Data extract below:

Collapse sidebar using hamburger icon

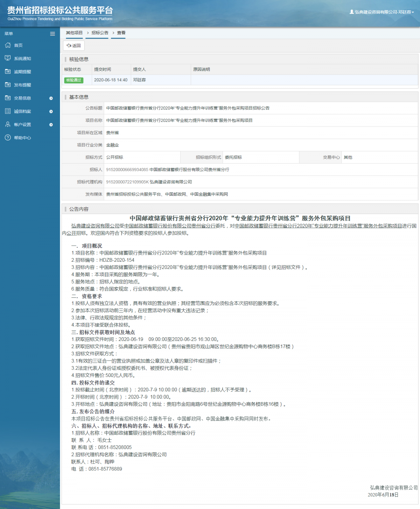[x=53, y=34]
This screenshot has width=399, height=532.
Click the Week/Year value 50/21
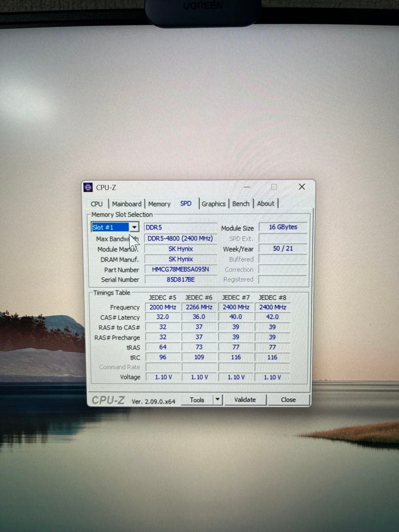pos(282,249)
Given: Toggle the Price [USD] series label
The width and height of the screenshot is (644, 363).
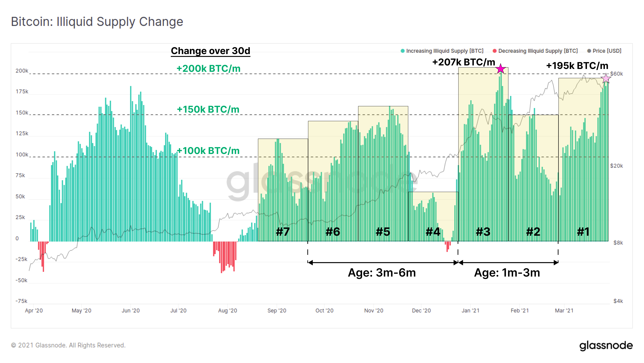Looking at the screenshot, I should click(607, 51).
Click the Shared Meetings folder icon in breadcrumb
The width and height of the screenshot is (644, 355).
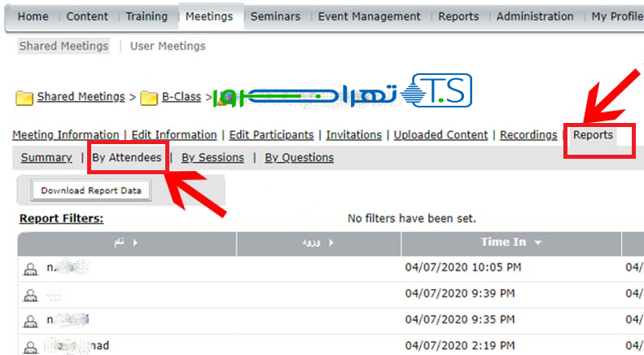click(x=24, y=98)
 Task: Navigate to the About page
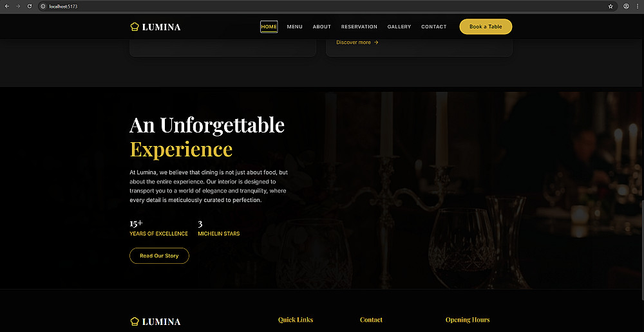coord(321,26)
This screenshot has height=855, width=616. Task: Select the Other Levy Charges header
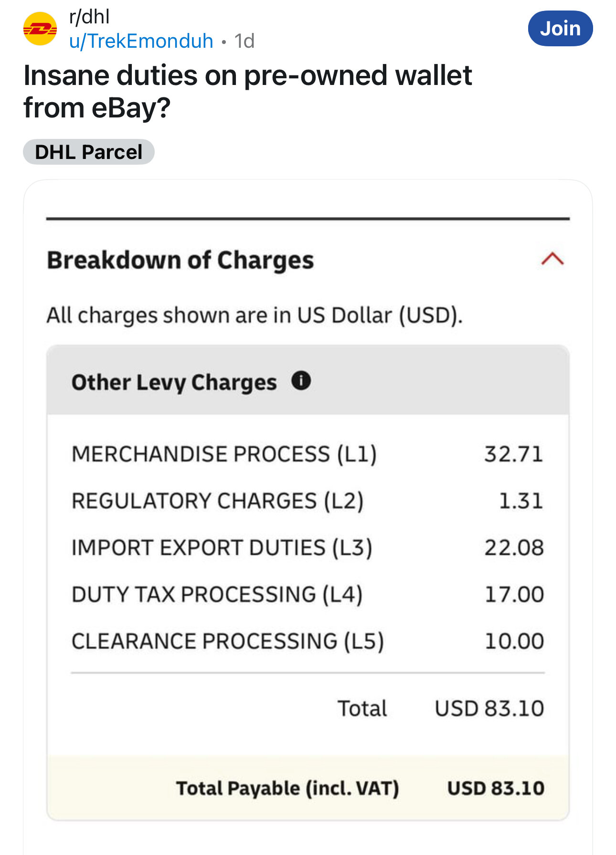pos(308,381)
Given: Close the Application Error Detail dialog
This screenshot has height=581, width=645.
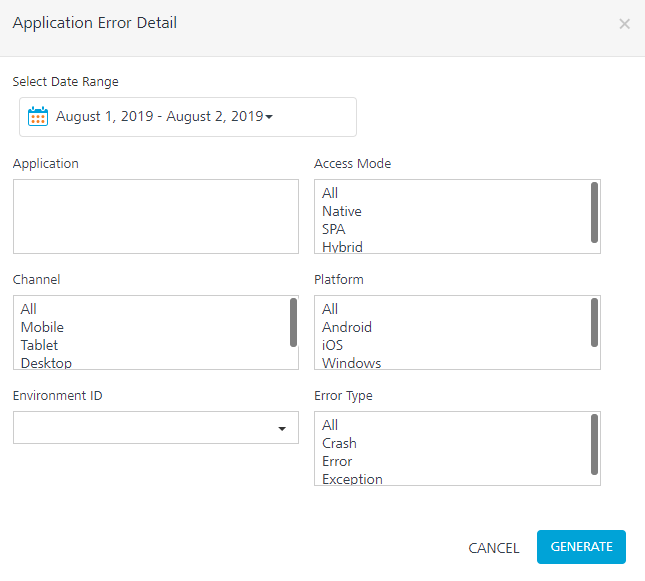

End of Data extract.

→ **Goal of the exercise**: Apart from the pictures, return the records exactly.

→ **Written answer**:
Collapse sidebar using hamburger icon

[x=53, y=34]
This screenshot has width=399, height=532.
Click the Week/Year value 50/21
pos(282,249)
Given: Toggle the Price [USD] series label
The width and height of the screenshot is (644, 363).
Looking at the screenshot, I should click(607, 51).
Click the Shared Meetings folder icon in breadcrumb
The width and height of the screenshot is (644, 355).
click(x=24, y=98)
 Task: Navigate to the About page
coord(321,26)
This screenshot has height=855, width=616. Task: Select the Other Levy Charges header
pos(308,381)
Given: Close the Application Error Detail dialog
This screenshot has height=581, width=645.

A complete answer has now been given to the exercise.